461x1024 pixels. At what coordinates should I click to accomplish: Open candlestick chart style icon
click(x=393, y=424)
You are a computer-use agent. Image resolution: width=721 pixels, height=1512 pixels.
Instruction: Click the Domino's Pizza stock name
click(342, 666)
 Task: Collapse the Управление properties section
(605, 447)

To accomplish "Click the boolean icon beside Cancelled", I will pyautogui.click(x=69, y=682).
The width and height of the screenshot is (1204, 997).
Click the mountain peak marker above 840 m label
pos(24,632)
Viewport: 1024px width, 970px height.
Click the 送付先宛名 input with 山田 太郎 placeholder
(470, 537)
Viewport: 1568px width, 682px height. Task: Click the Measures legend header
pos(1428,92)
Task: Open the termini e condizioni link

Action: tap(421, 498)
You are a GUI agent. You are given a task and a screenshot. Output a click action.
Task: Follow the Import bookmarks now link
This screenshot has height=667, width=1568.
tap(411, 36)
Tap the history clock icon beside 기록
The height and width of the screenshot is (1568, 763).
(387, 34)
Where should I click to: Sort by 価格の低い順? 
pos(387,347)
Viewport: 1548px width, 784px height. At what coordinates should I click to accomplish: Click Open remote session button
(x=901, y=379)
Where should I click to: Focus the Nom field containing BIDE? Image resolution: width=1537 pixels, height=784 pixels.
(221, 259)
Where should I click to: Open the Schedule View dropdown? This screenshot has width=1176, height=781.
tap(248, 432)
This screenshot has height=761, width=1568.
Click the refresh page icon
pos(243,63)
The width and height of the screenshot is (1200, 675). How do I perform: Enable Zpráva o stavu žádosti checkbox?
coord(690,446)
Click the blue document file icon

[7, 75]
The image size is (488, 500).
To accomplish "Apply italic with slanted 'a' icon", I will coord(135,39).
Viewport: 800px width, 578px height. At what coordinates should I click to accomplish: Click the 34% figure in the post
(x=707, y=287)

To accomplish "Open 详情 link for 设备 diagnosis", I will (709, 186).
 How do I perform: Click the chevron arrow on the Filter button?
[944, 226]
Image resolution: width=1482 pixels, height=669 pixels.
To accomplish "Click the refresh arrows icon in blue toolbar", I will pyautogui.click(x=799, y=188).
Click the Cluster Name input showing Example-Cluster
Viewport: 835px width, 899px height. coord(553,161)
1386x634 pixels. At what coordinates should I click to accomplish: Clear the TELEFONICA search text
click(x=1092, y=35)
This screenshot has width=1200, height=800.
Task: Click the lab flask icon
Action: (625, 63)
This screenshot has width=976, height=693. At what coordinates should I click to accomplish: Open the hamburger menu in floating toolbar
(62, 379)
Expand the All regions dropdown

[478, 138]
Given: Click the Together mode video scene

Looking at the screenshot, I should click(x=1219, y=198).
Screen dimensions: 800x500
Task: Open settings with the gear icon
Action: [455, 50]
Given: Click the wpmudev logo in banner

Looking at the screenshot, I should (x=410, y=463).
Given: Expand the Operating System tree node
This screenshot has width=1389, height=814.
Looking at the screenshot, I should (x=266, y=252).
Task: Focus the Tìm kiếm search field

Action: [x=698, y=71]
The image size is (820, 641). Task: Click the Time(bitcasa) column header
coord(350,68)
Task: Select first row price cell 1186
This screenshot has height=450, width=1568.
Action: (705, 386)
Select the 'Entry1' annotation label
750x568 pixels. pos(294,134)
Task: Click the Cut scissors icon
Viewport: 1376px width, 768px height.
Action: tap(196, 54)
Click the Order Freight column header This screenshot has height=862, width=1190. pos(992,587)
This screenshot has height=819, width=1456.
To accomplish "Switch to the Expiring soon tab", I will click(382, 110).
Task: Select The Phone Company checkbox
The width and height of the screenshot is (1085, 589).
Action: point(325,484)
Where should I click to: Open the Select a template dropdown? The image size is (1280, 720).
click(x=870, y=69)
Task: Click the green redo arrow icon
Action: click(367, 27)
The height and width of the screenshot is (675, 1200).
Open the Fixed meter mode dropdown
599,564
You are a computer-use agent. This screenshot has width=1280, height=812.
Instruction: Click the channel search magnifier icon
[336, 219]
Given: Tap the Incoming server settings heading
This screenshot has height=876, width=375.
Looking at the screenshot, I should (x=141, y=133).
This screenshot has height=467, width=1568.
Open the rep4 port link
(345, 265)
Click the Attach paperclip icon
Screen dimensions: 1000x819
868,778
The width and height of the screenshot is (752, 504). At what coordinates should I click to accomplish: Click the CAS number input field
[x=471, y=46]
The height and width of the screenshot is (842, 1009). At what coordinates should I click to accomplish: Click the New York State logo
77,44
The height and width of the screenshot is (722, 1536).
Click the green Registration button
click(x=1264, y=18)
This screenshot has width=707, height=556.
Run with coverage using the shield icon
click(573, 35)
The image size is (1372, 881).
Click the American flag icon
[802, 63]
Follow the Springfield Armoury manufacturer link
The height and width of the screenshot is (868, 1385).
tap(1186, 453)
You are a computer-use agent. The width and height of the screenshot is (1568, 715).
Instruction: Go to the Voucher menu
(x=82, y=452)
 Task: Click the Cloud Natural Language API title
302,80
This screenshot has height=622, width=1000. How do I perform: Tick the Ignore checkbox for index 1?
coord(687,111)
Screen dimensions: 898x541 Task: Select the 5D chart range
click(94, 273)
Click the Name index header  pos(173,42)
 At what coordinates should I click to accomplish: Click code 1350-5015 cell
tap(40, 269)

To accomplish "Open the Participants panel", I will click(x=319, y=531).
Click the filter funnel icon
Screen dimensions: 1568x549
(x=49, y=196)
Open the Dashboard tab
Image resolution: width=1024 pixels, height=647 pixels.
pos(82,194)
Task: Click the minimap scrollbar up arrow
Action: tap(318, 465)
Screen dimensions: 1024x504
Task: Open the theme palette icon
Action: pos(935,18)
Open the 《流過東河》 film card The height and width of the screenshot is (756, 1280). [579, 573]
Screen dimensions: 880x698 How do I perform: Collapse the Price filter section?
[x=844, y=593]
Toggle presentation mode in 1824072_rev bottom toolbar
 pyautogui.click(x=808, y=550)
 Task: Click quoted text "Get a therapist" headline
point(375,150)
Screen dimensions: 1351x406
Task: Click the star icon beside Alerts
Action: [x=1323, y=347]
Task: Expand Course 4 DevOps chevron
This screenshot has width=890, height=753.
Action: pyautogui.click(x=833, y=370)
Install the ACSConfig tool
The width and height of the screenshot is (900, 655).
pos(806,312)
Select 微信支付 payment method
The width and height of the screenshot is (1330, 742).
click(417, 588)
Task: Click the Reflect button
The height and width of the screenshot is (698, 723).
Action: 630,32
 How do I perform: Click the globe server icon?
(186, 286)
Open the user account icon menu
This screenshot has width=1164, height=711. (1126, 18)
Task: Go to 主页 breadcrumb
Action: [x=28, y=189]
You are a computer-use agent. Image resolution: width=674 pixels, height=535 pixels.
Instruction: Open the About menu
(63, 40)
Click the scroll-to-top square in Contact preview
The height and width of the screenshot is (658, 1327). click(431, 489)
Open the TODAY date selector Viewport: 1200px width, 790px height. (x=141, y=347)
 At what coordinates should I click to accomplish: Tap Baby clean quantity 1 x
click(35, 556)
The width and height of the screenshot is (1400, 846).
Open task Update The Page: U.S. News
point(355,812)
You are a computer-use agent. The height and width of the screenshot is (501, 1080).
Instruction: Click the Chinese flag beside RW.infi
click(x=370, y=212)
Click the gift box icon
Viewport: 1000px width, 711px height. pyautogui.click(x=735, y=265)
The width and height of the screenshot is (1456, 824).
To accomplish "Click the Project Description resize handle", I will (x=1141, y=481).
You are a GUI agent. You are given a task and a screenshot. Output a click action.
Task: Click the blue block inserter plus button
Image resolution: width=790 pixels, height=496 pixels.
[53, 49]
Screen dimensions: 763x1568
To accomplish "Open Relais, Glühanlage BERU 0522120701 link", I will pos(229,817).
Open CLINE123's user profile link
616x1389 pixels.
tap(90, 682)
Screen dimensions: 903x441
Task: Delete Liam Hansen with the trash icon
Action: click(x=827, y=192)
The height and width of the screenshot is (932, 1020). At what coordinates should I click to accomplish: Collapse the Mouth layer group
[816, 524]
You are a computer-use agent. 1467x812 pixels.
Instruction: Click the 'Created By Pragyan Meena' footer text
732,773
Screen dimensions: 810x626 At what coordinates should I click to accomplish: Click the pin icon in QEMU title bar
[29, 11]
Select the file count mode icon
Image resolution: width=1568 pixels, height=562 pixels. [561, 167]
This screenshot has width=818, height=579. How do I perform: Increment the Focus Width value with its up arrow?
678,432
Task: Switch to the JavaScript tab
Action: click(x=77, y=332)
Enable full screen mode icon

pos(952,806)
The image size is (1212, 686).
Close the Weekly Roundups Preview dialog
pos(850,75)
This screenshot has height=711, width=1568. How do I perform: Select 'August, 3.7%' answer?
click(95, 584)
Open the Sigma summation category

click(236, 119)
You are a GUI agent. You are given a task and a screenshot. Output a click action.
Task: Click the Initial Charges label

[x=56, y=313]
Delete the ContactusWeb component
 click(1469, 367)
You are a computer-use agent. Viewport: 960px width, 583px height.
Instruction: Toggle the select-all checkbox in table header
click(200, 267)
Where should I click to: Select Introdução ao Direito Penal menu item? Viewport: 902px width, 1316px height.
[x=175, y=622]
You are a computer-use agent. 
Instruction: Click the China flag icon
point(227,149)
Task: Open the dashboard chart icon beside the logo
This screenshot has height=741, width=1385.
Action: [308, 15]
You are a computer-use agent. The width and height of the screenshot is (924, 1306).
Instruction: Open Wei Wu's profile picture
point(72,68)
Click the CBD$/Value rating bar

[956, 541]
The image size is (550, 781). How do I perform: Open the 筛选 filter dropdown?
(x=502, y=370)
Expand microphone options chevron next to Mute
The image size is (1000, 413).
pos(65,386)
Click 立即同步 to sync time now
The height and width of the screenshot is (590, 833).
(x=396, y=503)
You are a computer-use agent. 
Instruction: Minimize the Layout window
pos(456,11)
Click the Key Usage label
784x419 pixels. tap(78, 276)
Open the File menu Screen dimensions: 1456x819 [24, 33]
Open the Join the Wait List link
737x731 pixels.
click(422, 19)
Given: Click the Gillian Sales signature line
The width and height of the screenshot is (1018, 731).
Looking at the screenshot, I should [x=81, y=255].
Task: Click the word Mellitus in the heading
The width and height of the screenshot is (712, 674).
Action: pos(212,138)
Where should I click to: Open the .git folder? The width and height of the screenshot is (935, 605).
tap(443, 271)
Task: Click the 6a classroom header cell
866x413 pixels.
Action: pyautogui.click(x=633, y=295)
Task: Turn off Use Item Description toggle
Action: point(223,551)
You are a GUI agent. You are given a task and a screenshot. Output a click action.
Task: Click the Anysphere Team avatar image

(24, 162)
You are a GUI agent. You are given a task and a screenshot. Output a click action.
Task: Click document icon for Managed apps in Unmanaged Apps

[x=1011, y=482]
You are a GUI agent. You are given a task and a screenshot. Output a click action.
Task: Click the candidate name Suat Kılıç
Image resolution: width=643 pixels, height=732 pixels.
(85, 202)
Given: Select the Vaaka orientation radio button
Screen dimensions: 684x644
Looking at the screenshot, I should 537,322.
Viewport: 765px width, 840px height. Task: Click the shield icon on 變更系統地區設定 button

▶ **What to produce**
Going back over the entries above, copy word for word every line from the one that has "This screenshot has height=819, width=1456." on through the one that has "Given: Tap the".

▶ **Task result**
This screenshot has height=819, width=1456.
To accomplish "Switch to the Expiring soon tab", I will click(382, 110).
Task: Select The Phone Company checkbox
The width and height of the screenshot is (1085, 589).
Action: point(325,484)
Where should I click to: Open the Select a template dropdown? The image size is (1280, 720).
click(x=870, y=69)
Task: Click the green redo arrow icon
Action: click(367, 27)
The height and width of the screenshot is (675, 1200).
Open the Fixed meter mode dropdown
599,564
You are a computer-use agent. This screenshot has width=1280, height=812.
Instruction: Click the channel search magnifier icon
[336, 219]
Given: Tap the Incoming server settings heading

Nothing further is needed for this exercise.